Nothing outside the stretch is wanted. Repeat exactly the lines of the listing below from the one that contains "the date badge" through the one that contains "Viewport: 1282px width, 776px height.", both ends included.
════════════════════
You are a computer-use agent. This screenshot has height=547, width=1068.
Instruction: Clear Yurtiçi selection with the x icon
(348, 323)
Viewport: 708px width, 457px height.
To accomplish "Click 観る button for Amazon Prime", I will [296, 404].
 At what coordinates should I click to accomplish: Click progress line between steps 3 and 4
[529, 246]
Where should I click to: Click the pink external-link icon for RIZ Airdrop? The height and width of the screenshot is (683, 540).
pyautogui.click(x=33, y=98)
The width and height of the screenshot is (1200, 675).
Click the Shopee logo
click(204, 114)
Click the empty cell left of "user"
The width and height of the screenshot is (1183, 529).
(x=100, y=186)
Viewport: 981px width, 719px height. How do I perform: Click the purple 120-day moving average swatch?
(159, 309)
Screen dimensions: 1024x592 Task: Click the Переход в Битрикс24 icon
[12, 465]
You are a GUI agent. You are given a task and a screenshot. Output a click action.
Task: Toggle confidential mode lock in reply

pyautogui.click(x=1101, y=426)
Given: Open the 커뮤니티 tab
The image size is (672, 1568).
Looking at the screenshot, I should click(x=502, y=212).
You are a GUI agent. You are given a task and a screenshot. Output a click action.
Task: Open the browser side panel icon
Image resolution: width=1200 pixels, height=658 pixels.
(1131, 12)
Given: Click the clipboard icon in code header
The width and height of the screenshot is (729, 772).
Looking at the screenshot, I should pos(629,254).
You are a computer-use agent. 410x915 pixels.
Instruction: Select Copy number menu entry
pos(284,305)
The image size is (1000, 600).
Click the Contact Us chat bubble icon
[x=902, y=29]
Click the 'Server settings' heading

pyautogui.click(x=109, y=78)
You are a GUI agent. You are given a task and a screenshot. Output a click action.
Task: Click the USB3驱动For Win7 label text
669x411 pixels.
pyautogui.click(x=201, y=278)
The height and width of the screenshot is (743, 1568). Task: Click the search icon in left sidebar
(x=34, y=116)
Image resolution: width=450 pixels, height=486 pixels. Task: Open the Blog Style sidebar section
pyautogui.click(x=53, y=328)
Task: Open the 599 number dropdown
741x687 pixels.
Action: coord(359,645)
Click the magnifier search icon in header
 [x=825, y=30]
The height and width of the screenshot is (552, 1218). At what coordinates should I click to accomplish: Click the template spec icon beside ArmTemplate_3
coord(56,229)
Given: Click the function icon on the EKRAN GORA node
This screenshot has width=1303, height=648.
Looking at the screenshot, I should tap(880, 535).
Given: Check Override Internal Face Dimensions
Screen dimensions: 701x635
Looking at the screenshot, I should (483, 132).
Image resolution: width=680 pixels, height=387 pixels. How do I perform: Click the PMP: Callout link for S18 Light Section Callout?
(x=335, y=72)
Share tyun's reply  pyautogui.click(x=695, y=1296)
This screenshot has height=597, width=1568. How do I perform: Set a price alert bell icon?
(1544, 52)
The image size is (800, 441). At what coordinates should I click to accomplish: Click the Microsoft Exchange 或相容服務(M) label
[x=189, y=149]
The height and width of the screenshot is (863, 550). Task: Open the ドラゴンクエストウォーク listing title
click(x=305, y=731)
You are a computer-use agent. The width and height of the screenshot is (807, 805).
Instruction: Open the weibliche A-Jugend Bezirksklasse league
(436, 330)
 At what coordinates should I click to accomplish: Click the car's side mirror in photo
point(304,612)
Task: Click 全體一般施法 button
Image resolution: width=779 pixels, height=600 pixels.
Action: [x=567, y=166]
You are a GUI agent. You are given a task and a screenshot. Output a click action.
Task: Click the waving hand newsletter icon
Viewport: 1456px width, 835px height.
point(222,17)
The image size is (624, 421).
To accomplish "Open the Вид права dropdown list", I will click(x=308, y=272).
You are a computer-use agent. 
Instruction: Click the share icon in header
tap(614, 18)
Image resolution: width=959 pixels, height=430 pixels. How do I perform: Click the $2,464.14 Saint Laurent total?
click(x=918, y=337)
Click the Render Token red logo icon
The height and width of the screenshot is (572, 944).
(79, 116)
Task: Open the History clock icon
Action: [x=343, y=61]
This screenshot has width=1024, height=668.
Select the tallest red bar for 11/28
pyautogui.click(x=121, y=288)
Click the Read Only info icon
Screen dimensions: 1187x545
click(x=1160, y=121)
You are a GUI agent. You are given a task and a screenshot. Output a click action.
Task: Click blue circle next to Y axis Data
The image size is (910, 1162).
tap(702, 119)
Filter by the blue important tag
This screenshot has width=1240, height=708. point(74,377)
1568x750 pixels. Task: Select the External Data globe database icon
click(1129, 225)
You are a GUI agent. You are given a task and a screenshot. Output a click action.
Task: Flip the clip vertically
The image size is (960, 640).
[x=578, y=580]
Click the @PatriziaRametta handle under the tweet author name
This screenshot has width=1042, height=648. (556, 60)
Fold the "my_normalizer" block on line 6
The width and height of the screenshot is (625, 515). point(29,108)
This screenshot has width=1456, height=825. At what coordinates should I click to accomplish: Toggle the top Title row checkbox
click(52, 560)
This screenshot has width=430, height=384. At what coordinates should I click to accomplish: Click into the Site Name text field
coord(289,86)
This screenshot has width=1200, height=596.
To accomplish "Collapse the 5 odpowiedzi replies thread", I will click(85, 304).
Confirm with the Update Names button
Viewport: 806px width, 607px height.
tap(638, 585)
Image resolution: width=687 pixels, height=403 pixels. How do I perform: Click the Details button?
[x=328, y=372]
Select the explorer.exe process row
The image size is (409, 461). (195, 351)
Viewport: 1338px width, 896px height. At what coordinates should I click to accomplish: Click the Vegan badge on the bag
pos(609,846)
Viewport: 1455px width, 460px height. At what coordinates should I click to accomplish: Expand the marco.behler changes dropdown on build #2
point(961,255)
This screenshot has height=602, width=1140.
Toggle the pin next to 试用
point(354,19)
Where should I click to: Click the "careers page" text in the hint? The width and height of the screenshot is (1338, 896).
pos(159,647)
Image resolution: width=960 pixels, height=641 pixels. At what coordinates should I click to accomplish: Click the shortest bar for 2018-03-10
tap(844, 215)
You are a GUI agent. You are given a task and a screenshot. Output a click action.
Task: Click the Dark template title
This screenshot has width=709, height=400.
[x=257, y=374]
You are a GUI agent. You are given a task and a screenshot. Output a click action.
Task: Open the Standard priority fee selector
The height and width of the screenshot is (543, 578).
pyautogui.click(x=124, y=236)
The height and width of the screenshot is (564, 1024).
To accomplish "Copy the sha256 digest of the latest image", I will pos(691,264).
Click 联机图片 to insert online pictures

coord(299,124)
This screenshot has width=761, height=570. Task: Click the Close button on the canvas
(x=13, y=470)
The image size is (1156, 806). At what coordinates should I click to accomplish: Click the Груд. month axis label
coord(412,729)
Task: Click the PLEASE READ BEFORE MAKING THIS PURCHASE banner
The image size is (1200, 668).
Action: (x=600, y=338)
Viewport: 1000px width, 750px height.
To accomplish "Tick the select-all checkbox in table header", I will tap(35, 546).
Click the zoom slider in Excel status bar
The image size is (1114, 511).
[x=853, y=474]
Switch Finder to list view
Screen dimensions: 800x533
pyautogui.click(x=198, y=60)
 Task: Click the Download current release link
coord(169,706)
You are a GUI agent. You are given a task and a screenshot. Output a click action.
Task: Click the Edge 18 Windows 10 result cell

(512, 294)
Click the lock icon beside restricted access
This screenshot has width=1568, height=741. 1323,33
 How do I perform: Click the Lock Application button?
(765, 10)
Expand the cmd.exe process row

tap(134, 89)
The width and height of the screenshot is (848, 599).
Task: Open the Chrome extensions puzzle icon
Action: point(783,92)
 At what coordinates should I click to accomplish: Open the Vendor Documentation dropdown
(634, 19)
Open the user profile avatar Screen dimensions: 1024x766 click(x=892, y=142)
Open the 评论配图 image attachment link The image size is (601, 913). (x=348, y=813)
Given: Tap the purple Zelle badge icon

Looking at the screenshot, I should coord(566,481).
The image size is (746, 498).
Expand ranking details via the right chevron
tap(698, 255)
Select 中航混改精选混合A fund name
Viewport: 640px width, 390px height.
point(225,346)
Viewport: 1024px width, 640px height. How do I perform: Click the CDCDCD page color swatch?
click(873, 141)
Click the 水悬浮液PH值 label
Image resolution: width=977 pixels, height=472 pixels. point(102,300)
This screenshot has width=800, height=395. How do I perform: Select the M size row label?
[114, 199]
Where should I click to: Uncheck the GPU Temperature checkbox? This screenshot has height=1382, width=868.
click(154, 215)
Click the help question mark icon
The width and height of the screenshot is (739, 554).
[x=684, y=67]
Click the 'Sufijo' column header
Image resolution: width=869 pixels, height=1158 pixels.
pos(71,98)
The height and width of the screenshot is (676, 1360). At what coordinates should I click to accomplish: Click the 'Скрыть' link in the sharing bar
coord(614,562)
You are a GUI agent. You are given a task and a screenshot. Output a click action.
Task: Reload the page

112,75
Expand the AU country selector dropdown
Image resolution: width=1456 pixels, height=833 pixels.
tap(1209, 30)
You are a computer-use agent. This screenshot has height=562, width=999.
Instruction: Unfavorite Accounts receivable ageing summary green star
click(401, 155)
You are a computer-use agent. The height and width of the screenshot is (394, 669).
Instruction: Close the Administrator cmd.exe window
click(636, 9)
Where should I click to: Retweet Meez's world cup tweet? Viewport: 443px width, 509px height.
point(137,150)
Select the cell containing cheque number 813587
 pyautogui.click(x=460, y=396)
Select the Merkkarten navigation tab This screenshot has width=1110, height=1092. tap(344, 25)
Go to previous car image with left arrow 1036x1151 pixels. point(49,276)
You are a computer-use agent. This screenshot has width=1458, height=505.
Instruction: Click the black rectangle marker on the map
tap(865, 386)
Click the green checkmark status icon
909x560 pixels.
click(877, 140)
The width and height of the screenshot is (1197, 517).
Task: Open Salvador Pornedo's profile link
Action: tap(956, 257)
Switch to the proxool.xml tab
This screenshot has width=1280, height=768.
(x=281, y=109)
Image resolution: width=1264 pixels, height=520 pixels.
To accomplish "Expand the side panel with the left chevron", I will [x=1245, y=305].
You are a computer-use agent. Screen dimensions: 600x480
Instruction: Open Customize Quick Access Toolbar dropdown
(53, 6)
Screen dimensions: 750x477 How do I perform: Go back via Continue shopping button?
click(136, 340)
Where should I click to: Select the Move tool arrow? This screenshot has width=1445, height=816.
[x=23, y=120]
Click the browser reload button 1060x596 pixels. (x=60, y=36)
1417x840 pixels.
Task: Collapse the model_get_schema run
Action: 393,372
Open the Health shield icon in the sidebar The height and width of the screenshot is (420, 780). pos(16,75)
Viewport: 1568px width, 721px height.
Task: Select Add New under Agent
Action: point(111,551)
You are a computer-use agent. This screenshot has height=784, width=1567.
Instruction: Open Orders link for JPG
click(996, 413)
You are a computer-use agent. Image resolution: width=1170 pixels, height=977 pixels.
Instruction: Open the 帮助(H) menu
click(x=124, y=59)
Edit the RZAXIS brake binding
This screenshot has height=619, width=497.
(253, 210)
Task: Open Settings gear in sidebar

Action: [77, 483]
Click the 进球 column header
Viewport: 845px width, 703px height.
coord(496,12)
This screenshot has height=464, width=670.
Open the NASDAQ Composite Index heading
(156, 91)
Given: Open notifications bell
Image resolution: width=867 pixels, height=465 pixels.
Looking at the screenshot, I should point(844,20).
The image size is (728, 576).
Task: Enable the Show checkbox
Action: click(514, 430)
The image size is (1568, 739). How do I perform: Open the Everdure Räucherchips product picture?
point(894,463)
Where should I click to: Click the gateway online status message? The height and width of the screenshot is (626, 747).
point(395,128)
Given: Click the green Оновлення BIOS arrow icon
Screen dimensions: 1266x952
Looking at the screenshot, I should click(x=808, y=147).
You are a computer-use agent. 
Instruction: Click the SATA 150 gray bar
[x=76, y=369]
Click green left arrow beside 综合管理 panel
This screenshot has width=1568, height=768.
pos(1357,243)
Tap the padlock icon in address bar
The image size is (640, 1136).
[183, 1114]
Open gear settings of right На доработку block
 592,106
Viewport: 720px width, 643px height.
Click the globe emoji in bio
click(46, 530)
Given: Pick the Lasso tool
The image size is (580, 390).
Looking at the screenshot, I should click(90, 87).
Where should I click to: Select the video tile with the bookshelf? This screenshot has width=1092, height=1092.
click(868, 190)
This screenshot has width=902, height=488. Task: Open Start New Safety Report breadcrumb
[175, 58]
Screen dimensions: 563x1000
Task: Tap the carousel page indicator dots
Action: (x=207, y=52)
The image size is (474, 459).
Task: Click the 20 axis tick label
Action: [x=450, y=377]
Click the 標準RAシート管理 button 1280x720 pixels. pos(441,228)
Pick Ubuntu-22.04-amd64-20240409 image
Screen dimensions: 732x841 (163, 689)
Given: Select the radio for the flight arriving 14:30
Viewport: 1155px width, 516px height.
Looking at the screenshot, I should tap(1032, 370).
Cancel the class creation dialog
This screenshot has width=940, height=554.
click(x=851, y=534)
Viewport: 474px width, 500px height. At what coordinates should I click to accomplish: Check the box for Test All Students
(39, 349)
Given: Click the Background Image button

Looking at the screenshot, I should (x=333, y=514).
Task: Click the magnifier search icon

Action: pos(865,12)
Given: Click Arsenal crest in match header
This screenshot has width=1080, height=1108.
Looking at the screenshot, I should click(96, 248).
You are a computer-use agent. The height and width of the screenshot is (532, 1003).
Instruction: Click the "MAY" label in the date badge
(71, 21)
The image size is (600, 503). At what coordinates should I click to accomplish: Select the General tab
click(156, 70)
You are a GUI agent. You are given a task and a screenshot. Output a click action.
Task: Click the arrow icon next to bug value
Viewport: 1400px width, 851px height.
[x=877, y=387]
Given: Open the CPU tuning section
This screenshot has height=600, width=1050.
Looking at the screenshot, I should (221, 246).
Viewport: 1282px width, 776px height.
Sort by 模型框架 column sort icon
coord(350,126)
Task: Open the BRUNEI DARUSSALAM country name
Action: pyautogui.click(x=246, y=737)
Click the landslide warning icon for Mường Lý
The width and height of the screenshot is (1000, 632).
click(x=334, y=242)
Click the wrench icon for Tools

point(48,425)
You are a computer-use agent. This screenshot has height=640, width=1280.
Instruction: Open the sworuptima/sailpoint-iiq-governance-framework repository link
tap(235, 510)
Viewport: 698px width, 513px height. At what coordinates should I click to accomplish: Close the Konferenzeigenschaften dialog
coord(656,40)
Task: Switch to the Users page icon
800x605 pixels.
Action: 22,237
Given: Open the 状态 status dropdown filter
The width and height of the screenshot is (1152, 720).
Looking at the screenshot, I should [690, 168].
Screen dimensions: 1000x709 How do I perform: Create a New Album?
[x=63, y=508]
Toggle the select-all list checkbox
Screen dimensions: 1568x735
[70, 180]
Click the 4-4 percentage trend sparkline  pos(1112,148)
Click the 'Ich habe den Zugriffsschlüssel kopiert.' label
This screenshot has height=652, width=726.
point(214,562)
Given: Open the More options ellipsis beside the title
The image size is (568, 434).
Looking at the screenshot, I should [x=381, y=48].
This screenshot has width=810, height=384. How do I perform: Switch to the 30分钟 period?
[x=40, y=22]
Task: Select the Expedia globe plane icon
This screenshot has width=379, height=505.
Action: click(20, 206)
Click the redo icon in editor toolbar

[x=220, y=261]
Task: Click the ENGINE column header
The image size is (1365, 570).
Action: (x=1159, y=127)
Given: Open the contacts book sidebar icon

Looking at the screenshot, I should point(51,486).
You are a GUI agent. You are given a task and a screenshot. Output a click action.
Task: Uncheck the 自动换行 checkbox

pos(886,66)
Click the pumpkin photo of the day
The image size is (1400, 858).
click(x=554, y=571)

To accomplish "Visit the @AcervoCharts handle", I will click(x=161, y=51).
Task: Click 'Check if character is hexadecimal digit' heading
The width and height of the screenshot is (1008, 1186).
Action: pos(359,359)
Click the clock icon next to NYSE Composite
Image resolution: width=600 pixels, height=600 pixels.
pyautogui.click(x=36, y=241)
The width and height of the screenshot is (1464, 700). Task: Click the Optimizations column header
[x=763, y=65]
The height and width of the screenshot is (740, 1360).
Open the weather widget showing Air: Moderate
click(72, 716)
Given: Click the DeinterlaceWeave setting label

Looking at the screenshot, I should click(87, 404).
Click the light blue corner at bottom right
════════════════════
• _YOUR SOLUTION_:
Instruction: Click the "MAY" label in the date badge
(71, 21)
The image size is (600, 503). At what coordinates should I click to accomplish: Select the General tab
click(156, 70)
You are a GUI agent. You are given a task and a screenshot. Output a click action.
Task: Click the arrow icon next to bug value
Viewport: 1400px width, 851px height.
[x=877, y=387]
Given: Open the CPU tuning section
This screenshot has height=600, width=1050.
Looking at the screenshot, I should (221, 246).
Viewport: 1282px width, 776px height.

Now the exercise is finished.